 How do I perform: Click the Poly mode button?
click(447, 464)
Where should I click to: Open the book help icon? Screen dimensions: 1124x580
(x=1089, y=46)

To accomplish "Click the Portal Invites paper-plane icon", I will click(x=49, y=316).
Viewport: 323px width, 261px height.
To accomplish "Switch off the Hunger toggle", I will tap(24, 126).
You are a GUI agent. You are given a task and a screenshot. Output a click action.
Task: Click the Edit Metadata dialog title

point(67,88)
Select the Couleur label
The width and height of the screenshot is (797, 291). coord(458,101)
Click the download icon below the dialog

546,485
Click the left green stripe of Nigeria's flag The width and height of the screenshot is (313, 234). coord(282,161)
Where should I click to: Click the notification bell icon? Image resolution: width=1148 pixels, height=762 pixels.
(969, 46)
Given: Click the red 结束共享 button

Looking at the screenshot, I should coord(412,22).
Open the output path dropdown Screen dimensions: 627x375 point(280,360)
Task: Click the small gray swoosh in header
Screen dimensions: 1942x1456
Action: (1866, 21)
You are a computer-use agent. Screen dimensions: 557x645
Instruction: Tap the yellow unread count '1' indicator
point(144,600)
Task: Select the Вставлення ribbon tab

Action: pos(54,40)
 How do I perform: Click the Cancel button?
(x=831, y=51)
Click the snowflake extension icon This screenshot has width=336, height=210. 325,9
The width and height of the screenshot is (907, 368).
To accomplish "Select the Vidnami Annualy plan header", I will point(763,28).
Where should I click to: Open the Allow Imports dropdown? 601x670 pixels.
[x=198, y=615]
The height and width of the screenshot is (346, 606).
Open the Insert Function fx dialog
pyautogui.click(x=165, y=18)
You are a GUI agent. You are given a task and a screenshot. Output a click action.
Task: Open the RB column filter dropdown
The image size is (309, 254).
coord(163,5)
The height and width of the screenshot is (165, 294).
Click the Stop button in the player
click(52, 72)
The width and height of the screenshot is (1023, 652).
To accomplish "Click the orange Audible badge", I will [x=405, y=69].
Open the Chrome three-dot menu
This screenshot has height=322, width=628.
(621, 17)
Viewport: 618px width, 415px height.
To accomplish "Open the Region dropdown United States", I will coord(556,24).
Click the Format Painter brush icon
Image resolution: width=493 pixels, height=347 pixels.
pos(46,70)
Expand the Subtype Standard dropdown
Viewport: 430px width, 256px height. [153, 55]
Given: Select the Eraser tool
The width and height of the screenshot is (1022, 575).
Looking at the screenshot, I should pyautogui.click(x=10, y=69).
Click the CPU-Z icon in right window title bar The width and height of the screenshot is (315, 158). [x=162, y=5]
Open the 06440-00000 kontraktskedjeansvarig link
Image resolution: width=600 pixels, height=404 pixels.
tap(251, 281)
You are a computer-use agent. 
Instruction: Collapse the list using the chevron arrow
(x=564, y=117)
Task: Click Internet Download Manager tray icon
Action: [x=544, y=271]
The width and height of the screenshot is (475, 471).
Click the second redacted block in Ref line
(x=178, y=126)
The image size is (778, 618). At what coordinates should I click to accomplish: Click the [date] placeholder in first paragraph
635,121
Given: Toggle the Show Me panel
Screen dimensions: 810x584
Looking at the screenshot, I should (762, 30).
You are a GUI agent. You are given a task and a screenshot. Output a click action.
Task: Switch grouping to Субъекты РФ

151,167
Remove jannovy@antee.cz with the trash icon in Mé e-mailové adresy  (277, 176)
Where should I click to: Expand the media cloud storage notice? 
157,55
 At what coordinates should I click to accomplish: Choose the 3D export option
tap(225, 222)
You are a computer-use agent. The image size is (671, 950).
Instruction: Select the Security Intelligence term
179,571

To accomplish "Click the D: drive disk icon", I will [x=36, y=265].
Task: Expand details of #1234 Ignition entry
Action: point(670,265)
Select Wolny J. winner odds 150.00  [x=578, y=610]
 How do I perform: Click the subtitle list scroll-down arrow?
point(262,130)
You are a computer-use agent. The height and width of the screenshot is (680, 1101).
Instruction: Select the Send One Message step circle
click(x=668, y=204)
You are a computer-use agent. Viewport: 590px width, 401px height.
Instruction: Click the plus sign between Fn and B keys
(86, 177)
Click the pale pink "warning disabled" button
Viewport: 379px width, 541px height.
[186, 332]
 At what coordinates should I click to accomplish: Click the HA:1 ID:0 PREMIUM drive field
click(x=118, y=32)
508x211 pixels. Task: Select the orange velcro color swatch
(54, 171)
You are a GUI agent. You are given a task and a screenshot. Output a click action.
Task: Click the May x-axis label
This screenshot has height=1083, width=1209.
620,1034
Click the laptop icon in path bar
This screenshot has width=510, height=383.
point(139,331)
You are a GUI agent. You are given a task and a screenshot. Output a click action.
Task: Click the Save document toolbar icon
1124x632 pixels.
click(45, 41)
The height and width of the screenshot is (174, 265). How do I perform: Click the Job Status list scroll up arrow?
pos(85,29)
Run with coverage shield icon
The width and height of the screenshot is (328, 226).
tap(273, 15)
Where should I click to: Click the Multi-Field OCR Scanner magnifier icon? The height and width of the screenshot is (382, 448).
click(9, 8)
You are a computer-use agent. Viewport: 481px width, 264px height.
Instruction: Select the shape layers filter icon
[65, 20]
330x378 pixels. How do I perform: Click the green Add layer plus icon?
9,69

::::::

Work instruction
Show the lines in the entries above that include the string "header".

Your solution
Task: Click the small gray swoosh in header
To accomplish "Select the Vidnami Annualy plan header", I will point(763,28).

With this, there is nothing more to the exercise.